4 off 4 on? (Not that current computers would, just wondering....)

[coloin]

The down side is that there can be a 17 that needs 16 off 16 on from other 17s.

No its usually possible to find 8 or 9 "equivalent" clues in any two 17puzzles

So it should be possible to find 14 equivalent clues from any one 17puzzle [680 chances] and at least one of the other 40000 17puzzles [680 chances].

There are many more [possibly 10x] more 15clue subpuzzles than 14clue subpuzzles.
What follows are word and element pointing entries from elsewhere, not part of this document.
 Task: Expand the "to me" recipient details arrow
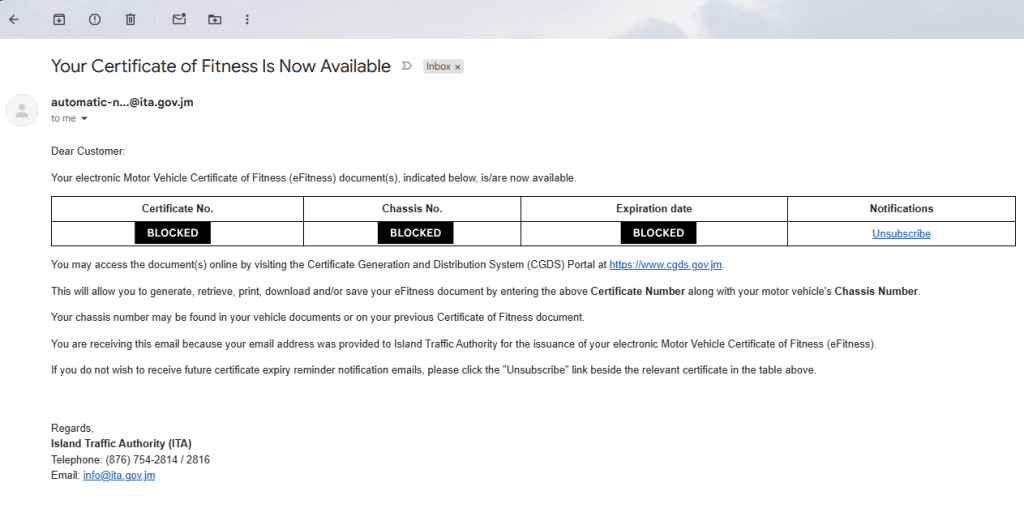84,119
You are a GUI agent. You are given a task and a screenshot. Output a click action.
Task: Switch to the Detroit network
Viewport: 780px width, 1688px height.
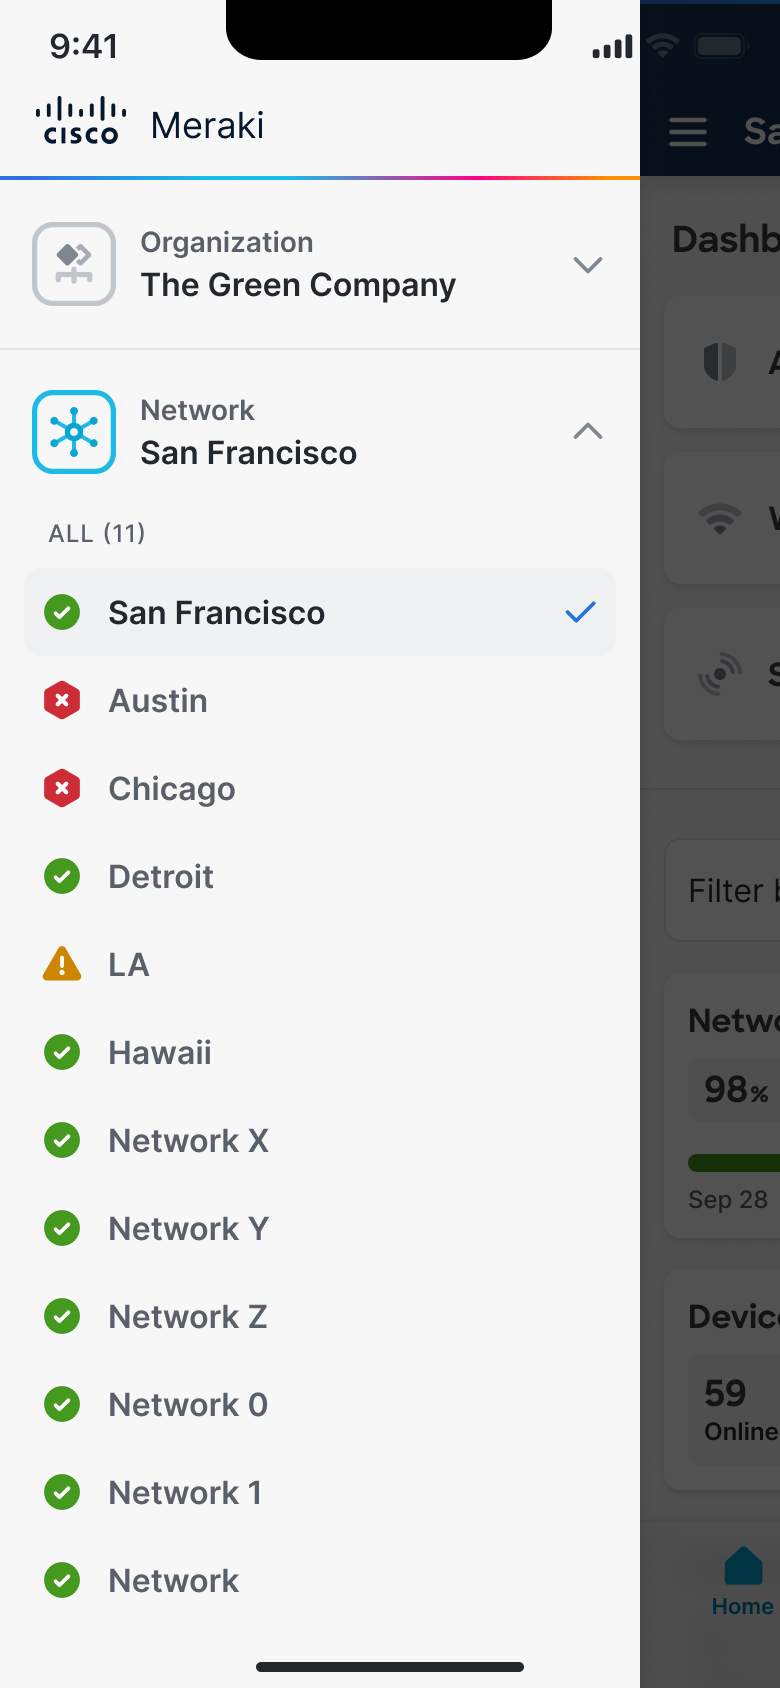tap(161, 877)
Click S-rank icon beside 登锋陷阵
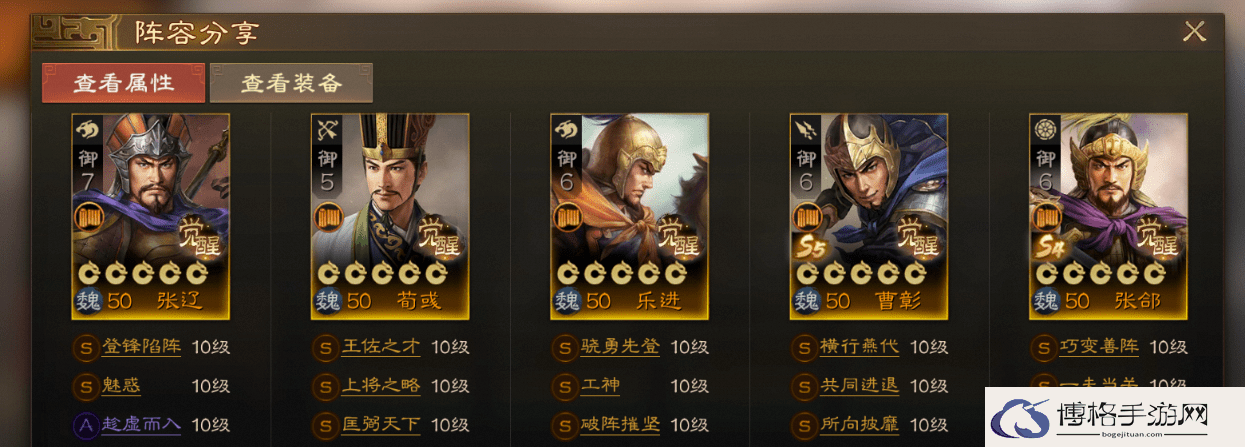Viewport: 1245px width, 447px height. point(85,348)
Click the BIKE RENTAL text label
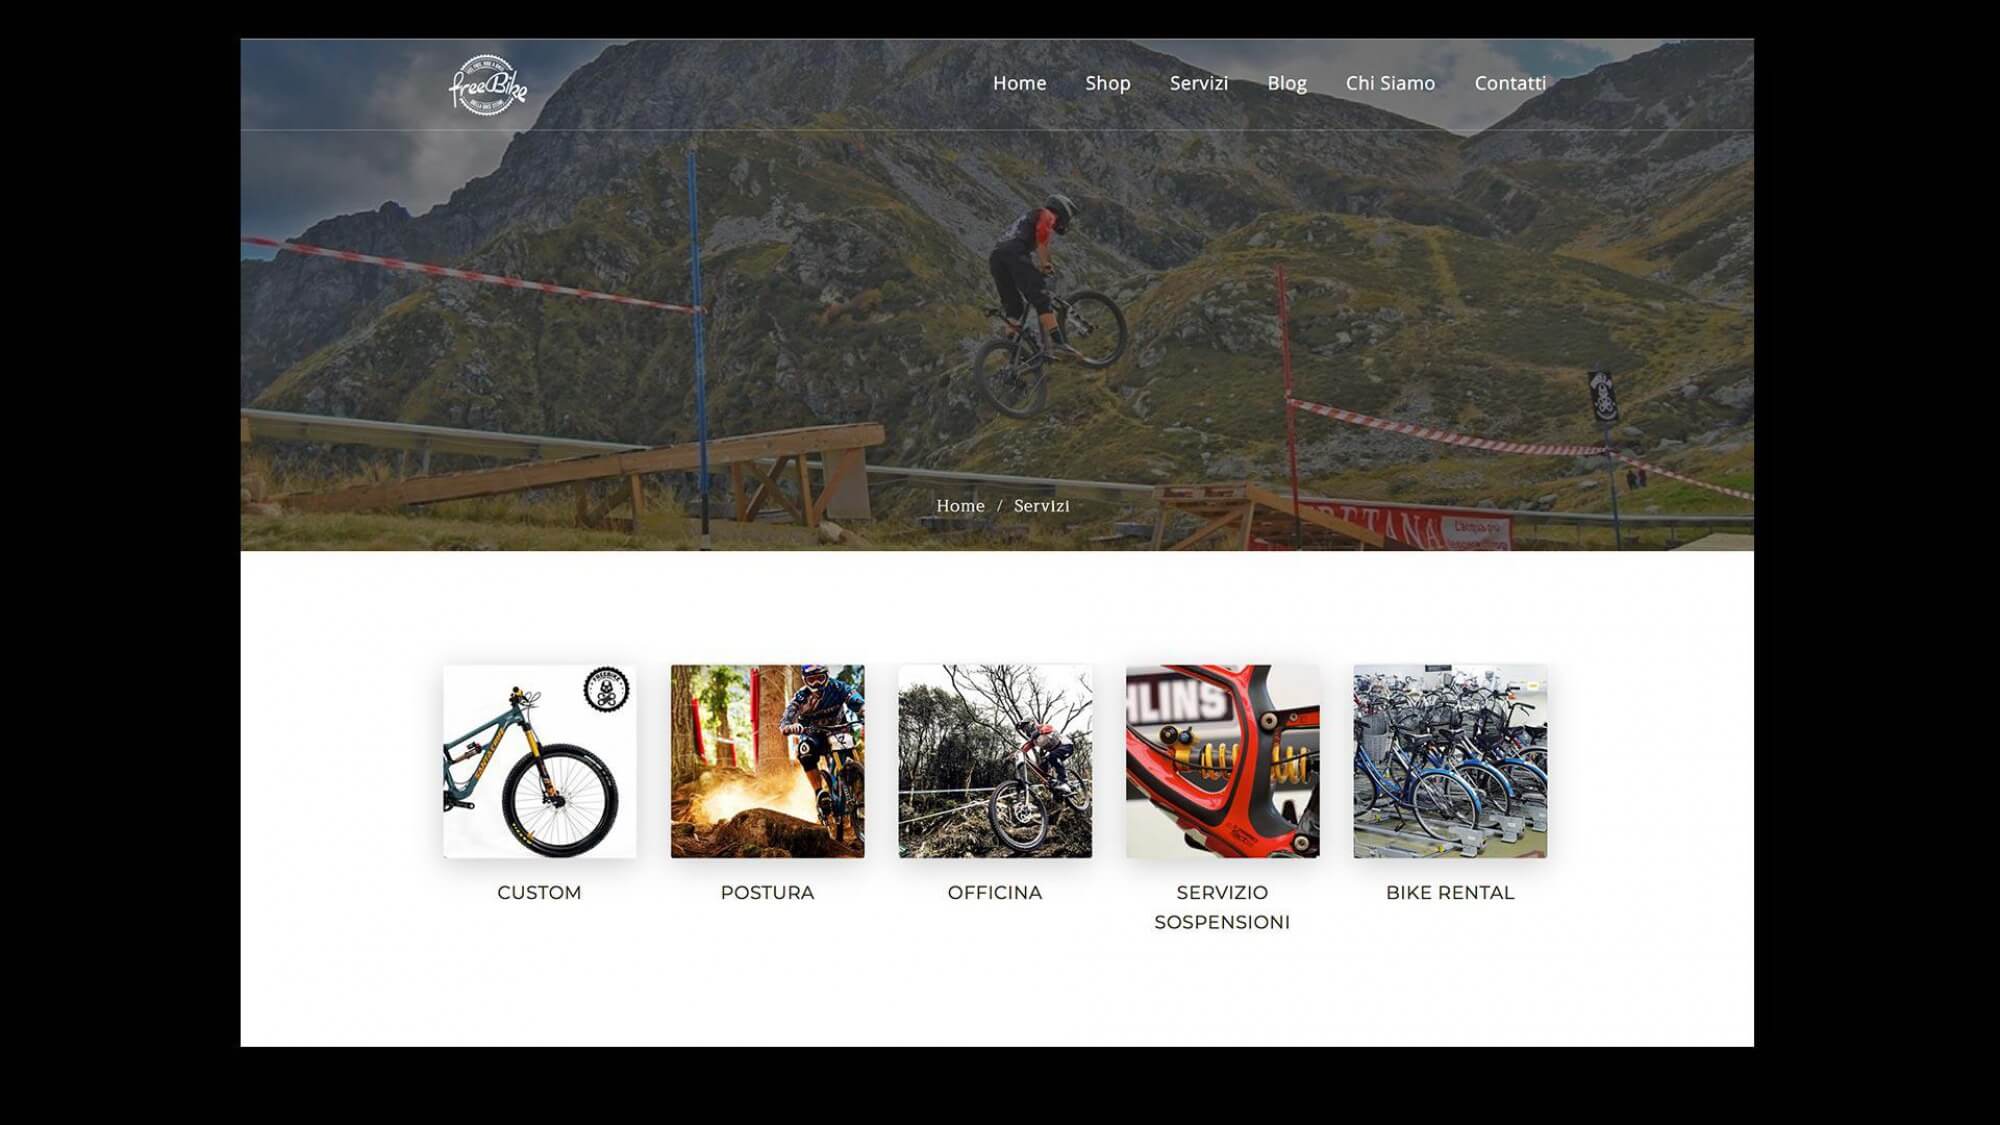 (x=1450, y=893)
This explains we we have many [?5000] remote 17s which dont join in the [-2+2] tour.

C

[coloin]

The idea is to save time in screening the 18s.

If you have done a {-2+1} search on a collection of 18s

Does it follow that the new 18s generated by a subsequent {-1+1} on this collection can be disregarded. ?

Therefore you would be best searching alternate collections of new 18puzzles generated by {-1+1}

C

[gsf]

closure depends on the definition of the operator

Which I might understand with your source code. Most readers here would not.
http://www.bartleby.com/62/53/C0265300.html
An exception would be cool.

its this closure: http://en.wikipedia.org/wiki/Closure_%28mathematics%29
and you don't need the code
the definition was already given above
but I'll emphasize the important part just one more time
(its important because it makes analysis using the operator tractable with commodity hw)
{-m+n}: derive puzzles by first removing all combinations of m clues, then adding all combinations of n clues,
and finally verifying that each grid resulting from the addition of n clues, is valid

[kjellfp]

It seems we are talking about equivalence classes of 17s, based on {-n+n} operations.For a fixed n, say that two 17s are directly n-related if there is a {-n+n} changing the first into (a puzzle isomorphic to) the other. Puzzles are n-related if they are related by the equivalence class generated by directly n-relation.

The discussion here seems to be on whether n=3 gives only one equivalence class for the family of all 17s. My guess is no.

What do we know about Gordons current list? Is it closed for n=1 or n=2? How many equivalence classes do we get?

And a completely different question: What is the biggest number N for which we have proven that there is no N-clue Sudoku puzzle. We all believe that N=16 is the maximum, and it's obvious that N must be at least 7. But what do we know?